* Document text
From 33c0f0de676ae8fd2c406beebb2f113aeb95fee7 Mon Sep 17 00:00:00 2001
From: Malcolm Tredinnick <malcolm.tredinnick@gmail.com>
Date: Mon, 8 Dec 2008 02:39:51 +0000
Subject: [PATCH] This fixes a group of problems in the SQL created by
 QuerySet.exclude() when used in a few situations where NULL results can
 appear.

Fixed #8921 (the only ticket I know of that noticed any of these).


git-svn-id: http://code.djangoproject.com/svn/django/trunk@9590 bcc190cf-cafb-0310-a4f2-bffc1f526a37
---
 django/db/models/sql/query.py           | 48 +++++++++++++++++--------
 tests/regressiontests/queries/models.py | 25 ++++++++++---
 2 files changed, 53 insertions(+), 20 deletions(-)

diff --git a/django/db/models/sql/query.py b/django/db/models/sql/query.py
index f0ed1105c8..bc32ead930 100644
--- a/django/db/models/sql/query.py
+++ b/django/db/models/sql/query.py
@@ -54,7 +54,6 @@ class BaseQuery(object):
         self.default_ordering = True
         self.standard_ordering = True
         self.ordering_aliases = []
-        self.start_meta = None
         self.select_fields = []
         self.related_select_fields = []
         self.dupe_avoidance = {}
@@ -125,10 +124,9 @@ class BaseQuery(object):
     def get_meta(self):
         """
         Returns the Options instance (the model._meta) from which to start
-        processing. Normally, this is self.model._meta, but it can change.
+        processing. Normally, this is self.model._meta, but it can be changed
+        by subclasses.
         """

* Raw data

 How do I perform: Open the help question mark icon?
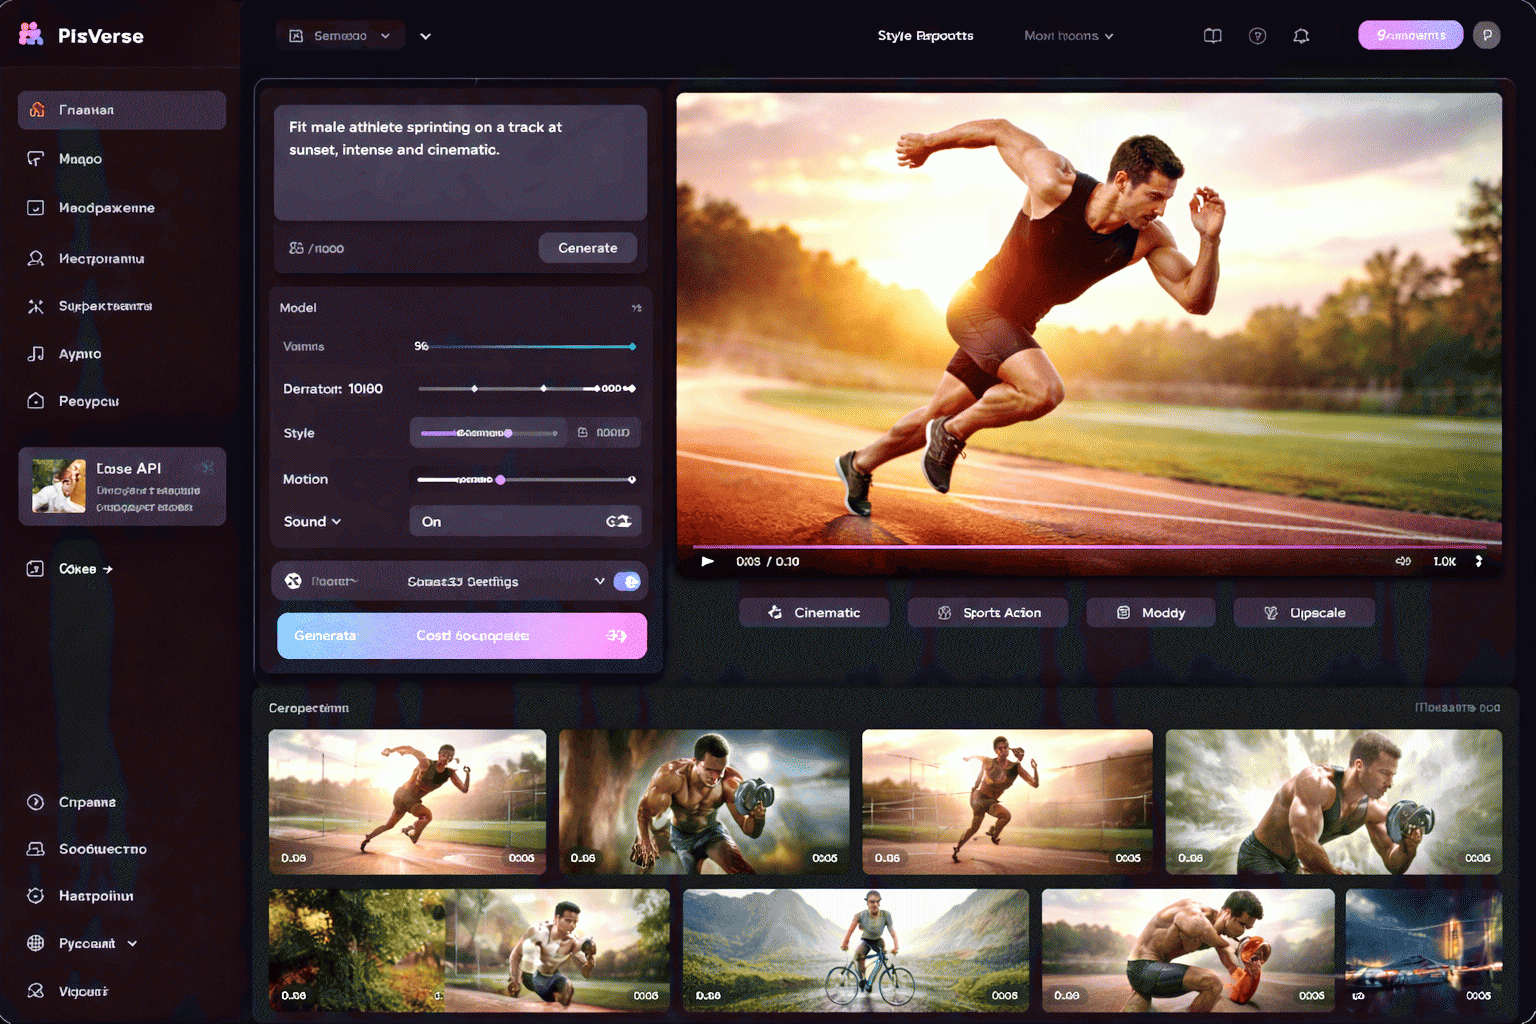click(x=1257, y=36)
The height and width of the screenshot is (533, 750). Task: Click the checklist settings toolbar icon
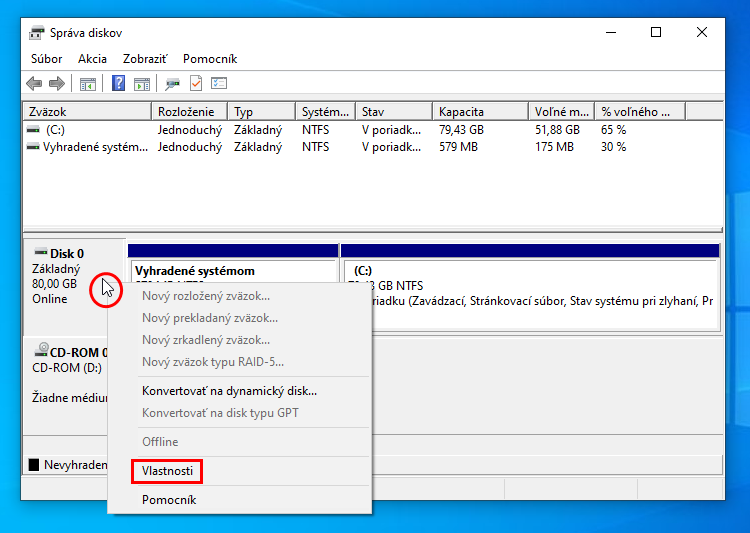click(219, 84)
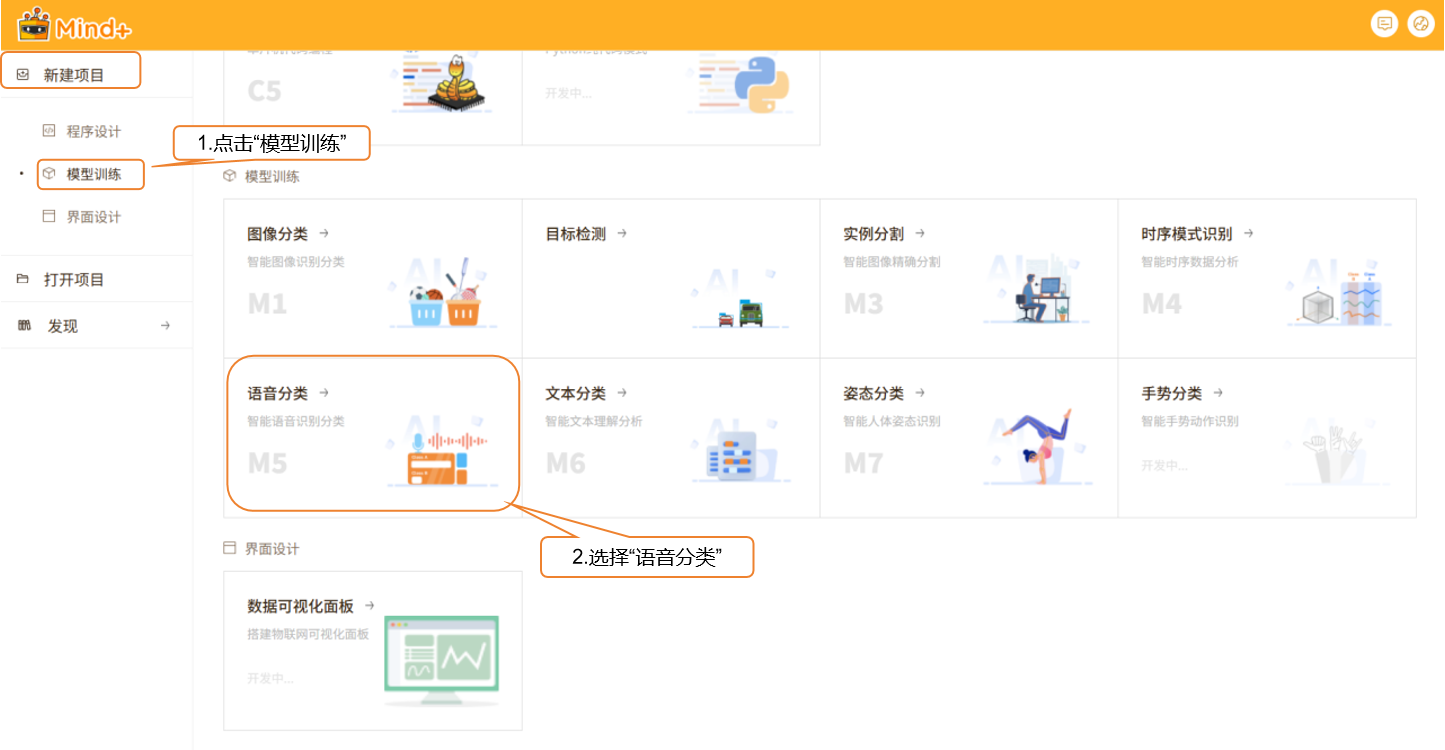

* Problems to solve
[a] Answer these questions using the patch, one line for each answer, marked (i), (ii), (iii):
(i) Which ticket number does the patch say it fixes?
(ii) How many files does the patch change?
(iii) Which assignment does the patch remove from the BaseQuery class?
[b] For each statement below, decide whether it agrees with the patch. Answer yes or no, and quote the words from the patch that decide it.
(i) The patch is dated in December 2008.
(ii) The patch subject says the problems are in SQL created by QuerySet.filter().
(iii) The revised get_meta docstring says the starting Options instance can be changed by subclasses.

* Expected results
[a]
(i) #8921
(ii) 2
(iii) self.start_meta = None

[b]
(i) Yes: "Date: Mon, 8 Dec 2008 02:39:51 +0000"
(ii) No: "the SQL created by QuerySet.exclude()"
(iii) Yes: "but it can be changed" … "by subclasses."